During her latest episode, I wasn't doing too well, I was down in the dumps, was having issues at work and pretty much everywhere and that day spent in the ER was the final drop in the bucket. I went to see my doctor and I couldn't stop crying... She told me that I was clearly severely depressed and had waited much too long too say something. She gave me antidepressants and wanted to signed me off work but I refused. As my sister was in an episode, I knew that if I was home, I'd be dragged into it the whole time and I needed time for me. So I kept working, the dose kept being upped until eventually I just couldn't work anymore. 6 months after first being given antidepressants, I accepted to stop working and I was off for 3 months and a half. I saw a psychiatrist, I saw a social worker, I did a lot of introspection and realized that sometimes, you have to look after number one and that being the rock of the family is not that easy... A rock can break and I was broken.

I'm doing well now but it was a complete nightmare..if you feel like you are braking and that your head is just too full of too many problems and you're trying to help everyone but yourself stop...stop before you start wondering what the point of life is if all you're good for is help people.
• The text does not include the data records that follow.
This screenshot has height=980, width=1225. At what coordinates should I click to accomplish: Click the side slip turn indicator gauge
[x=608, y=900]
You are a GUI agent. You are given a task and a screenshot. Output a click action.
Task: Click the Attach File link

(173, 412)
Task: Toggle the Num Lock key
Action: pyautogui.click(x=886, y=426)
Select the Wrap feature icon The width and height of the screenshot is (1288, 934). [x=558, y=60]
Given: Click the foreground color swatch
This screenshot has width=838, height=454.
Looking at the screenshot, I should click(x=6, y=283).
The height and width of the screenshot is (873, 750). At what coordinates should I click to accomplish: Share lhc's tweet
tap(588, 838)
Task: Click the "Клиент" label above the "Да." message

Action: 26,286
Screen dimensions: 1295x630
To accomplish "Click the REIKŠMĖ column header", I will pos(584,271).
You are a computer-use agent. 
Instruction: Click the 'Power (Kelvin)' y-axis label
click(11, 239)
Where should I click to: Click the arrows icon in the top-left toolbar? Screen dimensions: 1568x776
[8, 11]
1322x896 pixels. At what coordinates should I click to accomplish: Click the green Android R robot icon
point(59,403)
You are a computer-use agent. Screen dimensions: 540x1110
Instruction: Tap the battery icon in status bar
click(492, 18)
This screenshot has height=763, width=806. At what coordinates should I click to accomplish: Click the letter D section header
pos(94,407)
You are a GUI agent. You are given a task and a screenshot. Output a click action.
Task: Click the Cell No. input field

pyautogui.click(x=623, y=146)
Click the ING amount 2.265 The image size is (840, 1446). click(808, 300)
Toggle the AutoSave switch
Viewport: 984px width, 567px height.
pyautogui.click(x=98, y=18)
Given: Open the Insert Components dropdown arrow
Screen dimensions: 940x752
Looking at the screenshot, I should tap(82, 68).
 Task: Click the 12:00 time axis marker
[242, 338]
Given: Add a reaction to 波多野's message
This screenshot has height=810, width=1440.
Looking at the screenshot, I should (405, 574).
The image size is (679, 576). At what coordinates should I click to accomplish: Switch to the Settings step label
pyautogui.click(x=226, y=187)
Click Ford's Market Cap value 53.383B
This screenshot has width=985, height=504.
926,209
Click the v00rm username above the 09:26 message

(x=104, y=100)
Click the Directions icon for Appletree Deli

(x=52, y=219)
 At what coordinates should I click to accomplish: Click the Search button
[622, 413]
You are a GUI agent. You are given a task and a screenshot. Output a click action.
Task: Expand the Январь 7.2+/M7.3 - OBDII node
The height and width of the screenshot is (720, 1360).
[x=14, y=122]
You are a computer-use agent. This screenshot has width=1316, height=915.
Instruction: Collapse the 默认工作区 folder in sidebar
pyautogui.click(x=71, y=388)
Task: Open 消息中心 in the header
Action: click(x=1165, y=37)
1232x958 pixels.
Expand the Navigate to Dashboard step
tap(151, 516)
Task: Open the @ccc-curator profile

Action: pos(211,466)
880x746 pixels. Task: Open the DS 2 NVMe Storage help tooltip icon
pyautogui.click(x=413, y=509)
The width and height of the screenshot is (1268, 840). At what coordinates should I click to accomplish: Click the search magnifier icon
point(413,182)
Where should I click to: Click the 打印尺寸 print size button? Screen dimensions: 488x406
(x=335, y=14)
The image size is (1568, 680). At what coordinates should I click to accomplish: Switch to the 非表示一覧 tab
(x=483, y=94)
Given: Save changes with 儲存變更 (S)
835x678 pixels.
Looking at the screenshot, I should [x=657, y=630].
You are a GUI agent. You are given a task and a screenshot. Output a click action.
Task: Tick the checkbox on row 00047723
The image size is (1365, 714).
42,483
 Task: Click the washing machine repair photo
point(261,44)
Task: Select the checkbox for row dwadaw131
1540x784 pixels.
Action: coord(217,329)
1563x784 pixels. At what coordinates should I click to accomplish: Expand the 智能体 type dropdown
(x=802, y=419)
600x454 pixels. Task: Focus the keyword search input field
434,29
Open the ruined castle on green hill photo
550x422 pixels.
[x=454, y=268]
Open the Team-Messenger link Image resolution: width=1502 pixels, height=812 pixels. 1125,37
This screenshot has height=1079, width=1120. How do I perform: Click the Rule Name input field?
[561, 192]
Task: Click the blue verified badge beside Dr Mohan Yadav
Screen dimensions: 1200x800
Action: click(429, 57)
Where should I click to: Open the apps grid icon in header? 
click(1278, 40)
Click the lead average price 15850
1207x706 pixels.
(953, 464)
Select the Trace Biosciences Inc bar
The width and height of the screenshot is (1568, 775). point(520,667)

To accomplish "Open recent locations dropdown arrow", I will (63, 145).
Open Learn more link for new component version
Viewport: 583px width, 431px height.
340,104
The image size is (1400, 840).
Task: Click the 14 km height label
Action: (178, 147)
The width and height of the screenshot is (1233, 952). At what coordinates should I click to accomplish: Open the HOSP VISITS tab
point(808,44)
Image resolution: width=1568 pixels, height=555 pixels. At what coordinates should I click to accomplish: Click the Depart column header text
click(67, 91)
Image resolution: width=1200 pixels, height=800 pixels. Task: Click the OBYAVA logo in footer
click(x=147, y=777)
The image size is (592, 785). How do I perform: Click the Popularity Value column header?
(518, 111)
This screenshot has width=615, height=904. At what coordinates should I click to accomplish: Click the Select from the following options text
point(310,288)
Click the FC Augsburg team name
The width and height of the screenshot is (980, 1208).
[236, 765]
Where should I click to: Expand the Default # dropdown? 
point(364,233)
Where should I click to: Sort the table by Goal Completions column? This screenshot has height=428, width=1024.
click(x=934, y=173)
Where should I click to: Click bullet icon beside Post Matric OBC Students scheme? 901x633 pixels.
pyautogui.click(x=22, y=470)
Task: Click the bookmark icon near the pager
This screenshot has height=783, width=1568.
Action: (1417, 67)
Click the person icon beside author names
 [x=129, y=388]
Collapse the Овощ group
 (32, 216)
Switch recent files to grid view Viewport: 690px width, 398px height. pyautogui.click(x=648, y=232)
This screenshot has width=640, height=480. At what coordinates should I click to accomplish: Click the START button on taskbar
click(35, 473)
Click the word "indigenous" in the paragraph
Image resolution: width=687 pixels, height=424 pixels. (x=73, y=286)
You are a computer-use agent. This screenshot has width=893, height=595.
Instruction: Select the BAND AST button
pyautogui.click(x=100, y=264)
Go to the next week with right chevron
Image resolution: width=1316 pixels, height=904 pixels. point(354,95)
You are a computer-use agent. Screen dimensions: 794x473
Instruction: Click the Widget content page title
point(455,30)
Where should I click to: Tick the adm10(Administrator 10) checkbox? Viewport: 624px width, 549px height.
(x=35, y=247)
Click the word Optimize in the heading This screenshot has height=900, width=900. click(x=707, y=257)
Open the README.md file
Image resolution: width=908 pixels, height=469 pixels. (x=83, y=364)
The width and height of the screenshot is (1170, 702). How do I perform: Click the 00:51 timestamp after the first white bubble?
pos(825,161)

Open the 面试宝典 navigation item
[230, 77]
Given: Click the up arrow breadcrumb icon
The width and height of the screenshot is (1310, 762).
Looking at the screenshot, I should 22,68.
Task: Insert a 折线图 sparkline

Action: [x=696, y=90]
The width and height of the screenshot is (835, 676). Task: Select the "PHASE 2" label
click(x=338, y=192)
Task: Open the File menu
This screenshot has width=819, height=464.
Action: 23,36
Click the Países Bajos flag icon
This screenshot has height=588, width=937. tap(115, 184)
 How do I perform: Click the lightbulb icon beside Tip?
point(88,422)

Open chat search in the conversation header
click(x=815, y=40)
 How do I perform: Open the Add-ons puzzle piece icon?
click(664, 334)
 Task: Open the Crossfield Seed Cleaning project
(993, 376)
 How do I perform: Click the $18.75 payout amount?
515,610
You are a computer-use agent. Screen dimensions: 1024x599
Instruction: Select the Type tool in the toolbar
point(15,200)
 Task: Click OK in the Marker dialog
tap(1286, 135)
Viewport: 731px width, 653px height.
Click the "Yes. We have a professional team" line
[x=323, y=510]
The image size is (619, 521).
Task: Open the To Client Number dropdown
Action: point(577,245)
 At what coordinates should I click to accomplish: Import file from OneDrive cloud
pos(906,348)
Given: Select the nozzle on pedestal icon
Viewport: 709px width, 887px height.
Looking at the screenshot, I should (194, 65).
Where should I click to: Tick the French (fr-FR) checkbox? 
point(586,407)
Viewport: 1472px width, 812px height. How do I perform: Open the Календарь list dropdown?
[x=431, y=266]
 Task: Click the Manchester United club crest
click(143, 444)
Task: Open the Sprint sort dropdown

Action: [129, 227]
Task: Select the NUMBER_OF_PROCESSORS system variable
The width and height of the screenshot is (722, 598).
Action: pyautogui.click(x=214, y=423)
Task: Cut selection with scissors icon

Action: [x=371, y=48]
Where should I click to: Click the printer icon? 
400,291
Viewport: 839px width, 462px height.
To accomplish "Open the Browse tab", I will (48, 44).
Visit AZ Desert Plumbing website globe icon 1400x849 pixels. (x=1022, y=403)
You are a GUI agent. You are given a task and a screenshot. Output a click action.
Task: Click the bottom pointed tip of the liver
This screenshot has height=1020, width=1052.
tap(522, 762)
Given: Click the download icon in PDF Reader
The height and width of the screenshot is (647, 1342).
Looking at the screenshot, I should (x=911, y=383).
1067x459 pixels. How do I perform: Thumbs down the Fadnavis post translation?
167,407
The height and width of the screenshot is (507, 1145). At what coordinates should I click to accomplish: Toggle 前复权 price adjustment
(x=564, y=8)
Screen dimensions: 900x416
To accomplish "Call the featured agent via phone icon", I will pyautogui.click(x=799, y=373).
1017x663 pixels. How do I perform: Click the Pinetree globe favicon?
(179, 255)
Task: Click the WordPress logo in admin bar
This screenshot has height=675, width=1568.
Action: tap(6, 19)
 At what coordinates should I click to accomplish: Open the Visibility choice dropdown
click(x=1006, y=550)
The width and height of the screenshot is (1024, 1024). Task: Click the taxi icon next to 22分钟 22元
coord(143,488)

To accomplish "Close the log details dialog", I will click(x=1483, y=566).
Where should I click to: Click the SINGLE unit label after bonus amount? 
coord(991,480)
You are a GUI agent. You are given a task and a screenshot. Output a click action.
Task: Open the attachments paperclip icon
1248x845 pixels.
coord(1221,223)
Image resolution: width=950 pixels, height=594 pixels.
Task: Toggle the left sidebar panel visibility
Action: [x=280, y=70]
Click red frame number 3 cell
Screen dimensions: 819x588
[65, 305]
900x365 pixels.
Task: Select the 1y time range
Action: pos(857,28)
Stop before you start wondering what would happen if you took all your tablets in one shot or if you just drove to the bridge in the middle of the night and just jump. Stop before it's too late, have the strength to say: "I need help" and go get it before the darkness wins.

Sorry for the rather long winded and personal post but if it can help just one person to reach out and get the help they need, it will have been worth it.